For once, he was right. The dancer in the white suit was fantastic. Fa-antastic, even. She knew at once that the boy was like her, nosferatu. His look, his style, was American, but she scented a whiff of European grave-mould. This was no newborn, no nouveau, but an experienced creature, practised in his dark-skills. Only a vampire with many nights behind him could seem so young.
It had to happen. She was not the first to come here. She had known that an invasion was inevitable. America could not hold out forever. She had not come here to be unique, but to be away from her kind, from her former lives. Though she had inevitably hooked up with Andy, she did not want to be sucked back into the world of the undead. But what she wanted meant very little any more, which was as it should be. Whatever came, she would accept. It was her duty, her burden.
She looked back at Andy.
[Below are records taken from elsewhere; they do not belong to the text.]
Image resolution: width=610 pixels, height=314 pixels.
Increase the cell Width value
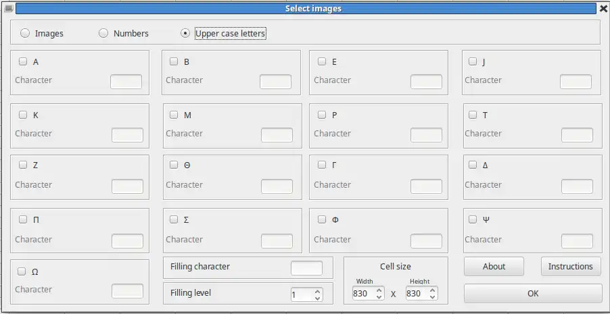(379, 290)
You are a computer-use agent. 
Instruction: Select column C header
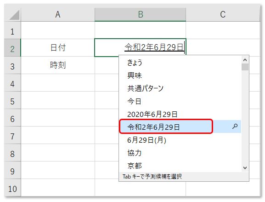click(223, 14)
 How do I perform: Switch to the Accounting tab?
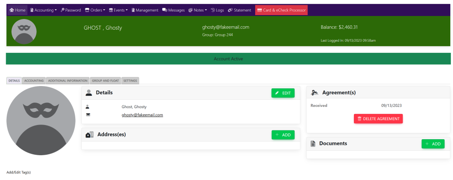click(x=34, y=81)
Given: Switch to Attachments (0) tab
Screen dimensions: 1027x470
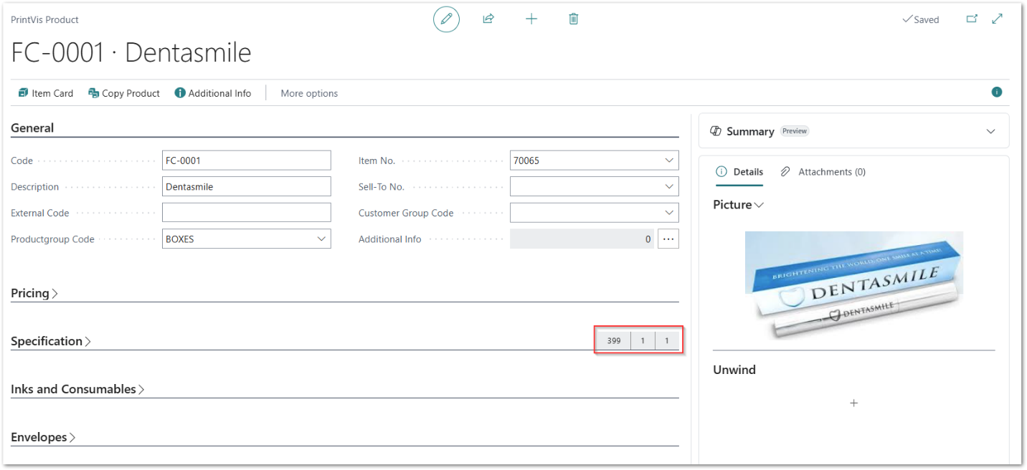Looking at the screenshot, I should tap(823, 172).
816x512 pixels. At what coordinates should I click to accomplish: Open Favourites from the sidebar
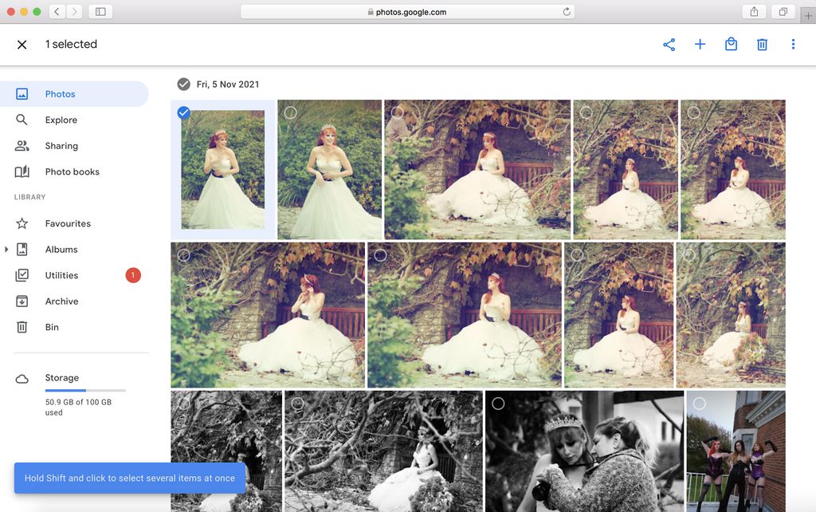(x=68, y=223)
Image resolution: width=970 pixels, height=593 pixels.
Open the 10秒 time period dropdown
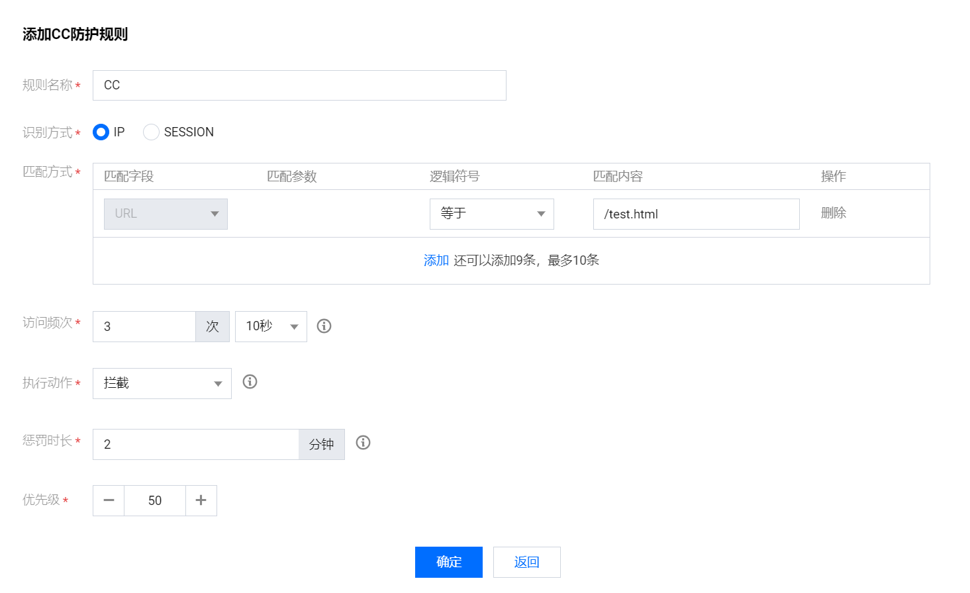(x=271, y=326)
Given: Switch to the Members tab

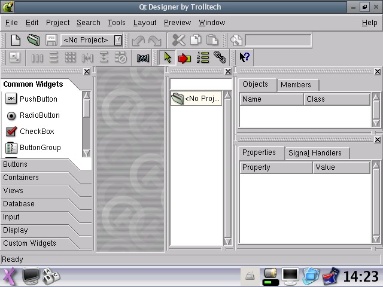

It took sharp senses indeed to distinguish his real enthusiasms from his feigned ones. He had worked hard – and it did not do to underestimate this languid scarecrow’s capacity for hard work – to become as inexpressive as he was, to cultivate what passed in America for a lack of accent. His chalk-dusted cheeks and cold mouth gave nothing away. His wig was silver tonight, thick and stiff as a knot of foxtails. His suit was quiet, dark and Italian, worn with a plain tie.
They both wore goggle-like black glasses to shield their eyes from the club’s frequent strobes. But, unlike some of his earlier familiars, Penny made no real attempt to look like him.
She watched the dancer spin, hip-cocked, arm raised in a disco heil, white jacket flaring to show scarlet lining, a snarl of concentration on his cold lovely face.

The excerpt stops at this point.